Baca Juga: DPR Resmi Sahkan Revisi UU TNI dalam Sidang Paripurna

Puan menambahkan, asumsi makro dan arah fiskal dalam KEM PPKF 2027 akan memberikan sinyal kepada investor, dunia usaha, pemerintah daerah, dan pelaku pasar mengenai prospek perekonomian nasional pada 2027.

Menurutnya, dokumen tersebut juga menjadi harapan masyarakat agar pembangunan nasional dapat menghadirkan kehidupan yang lebih mudah dan sejahtera.

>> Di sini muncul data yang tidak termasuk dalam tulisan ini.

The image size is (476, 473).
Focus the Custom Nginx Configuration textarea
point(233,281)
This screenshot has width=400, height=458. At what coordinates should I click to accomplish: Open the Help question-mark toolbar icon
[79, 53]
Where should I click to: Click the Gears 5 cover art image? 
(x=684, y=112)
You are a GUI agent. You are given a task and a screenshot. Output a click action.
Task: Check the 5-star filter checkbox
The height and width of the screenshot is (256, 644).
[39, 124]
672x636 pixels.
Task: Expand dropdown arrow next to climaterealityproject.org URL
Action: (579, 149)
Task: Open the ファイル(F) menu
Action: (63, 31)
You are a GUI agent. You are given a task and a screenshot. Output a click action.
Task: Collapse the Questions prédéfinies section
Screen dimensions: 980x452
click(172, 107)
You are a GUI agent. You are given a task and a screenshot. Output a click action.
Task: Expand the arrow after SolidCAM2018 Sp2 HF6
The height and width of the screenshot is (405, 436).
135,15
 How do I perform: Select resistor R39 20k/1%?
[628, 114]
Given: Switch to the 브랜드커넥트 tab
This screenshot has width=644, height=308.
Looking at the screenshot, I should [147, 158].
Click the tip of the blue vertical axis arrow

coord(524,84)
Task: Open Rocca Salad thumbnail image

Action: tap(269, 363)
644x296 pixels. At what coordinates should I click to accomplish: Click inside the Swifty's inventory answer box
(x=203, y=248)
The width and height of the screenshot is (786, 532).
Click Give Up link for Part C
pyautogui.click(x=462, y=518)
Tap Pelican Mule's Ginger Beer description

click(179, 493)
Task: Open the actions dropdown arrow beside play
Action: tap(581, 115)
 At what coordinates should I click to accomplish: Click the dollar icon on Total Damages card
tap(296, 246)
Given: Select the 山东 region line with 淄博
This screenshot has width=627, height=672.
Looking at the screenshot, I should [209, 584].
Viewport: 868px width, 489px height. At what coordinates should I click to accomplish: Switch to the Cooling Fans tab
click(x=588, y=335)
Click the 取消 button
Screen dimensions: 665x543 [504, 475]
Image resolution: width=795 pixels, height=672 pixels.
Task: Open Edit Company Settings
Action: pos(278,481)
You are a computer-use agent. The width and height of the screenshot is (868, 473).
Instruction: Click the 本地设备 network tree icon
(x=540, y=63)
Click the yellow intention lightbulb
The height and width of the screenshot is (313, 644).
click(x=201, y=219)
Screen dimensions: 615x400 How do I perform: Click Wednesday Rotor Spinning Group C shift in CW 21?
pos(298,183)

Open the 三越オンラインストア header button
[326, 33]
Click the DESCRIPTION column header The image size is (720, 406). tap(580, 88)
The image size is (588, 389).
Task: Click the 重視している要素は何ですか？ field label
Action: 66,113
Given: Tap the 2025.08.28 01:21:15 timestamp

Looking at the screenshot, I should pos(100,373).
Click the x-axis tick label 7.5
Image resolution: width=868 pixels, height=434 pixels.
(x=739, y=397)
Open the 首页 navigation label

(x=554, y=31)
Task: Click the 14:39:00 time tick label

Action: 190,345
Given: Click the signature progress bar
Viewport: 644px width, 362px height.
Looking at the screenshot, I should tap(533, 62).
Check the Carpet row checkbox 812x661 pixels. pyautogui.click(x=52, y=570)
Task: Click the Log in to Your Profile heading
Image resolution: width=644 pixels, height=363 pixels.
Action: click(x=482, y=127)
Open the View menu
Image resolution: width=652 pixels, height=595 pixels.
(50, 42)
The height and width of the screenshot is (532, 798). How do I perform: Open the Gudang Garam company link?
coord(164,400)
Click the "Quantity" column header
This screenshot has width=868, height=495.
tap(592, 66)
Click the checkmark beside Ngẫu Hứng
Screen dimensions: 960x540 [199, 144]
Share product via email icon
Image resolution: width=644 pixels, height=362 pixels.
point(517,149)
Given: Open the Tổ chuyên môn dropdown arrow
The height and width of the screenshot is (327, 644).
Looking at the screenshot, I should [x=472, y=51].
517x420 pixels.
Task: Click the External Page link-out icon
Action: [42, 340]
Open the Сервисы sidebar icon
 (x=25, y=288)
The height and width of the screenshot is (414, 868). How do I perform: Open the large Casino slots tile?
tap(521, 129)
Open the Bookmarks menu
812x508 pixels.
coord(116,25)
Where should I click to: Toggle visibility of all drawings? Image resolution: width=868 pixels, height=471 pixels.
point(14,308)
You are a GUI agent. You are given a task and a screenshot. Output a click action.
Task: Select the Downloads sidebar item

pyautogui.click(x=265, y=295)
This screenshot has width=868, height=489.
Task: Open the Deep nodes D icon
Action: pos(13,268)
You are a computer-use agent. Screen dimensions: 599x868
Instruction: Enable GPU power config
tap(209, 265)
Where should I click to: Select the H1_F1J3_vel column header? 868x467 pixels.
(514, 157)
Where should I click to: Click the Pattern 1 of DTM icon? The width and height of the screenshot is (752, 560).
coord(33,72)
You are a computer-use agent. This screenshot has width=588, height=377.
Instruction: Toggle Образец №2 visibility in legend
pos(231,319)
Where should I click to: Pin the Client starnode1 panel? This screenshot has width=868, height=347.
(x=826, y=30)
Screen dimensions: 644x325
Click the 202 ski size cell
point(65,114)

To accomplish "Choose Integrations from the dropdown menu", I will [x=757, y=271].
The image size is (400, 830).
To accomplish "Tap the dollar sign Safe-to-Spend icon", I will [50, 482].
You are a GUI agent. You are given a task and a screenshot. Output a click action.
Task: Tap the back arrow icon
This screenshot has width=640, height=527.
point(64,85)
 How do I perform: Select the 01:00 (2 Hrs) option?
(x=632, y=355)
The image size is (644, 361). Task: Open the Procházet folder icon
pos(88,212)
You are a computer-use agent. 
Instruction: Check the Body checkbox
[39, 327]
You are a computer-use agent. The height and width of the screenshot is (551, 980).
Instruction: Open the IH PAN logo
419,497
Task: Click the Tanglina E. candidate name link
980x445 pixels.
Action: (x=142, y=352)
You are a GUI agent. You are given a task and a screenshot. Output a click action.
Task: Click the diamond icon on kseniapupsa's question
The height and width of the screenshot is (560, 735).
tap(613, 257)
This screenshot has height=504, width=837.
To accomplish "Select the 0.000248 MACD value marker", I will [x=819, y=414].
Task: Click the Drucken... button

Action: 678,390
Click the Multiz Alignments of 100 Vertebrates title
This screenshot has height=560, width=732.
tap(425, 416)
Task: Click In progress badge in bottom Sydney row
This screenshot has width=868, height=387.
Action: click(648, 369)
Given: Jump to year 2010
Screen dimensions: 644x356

Puan menyebut kehadiran Presiden Prabowo Subianto dalam rapat paripurna merupakan momentum penting, terutama di tengah situasi global yang penuh ketidakpastian.

Setelah membuka sidang, Puan mempersilakan Presiden Prabowo untuk menyampaikan KEM dan PPKF RAPBN Tahun Anggaran 2027.

“Kepada Saudara Presiden, kami persilakan,” ucap Puan.

Baca Juga: Puan Maharani: May Day Momentum Gotong Royong Bangun Negara

Dalam pidatonya, Prabowo mengaku sengaja hadir langsung di hadapan anggota DPR untuk menjelaskan arah kebijakan ekonomi dan fiskal negara.

“Saya sengaja meminta waktu untuk berdiri di hadapan saudara-saudara sekalian untuk menyampaikan langsung arah kebijakan ekonomi dan fiskal negara kita sebagai pembicaraan pendahuluan dalam penyusunan APBN 2027,” kata Prabowo.

Prabowo menilai kondisi geopolitik dan geoekonomi dunia saat ini penuh dengan konflik, ketegangan, dan ketidakpastian yang berdampak besar terhadap perekonomian nasional.

“Kita menghadapi tantangan geopolitik dan geoekonomi yang penuh konflik dan ketidakpastian. Peperangan terjadi di banyak tempat dan berdampak besar terhadap kehidupan kita,” ujarnya.

Karena itu, Presiden menilai penting untuk menyampaikan secara langsung pokok-pokok pemikiran pemerintah terkait kebijakan ekonomi dan pengelolaan keuangan negara.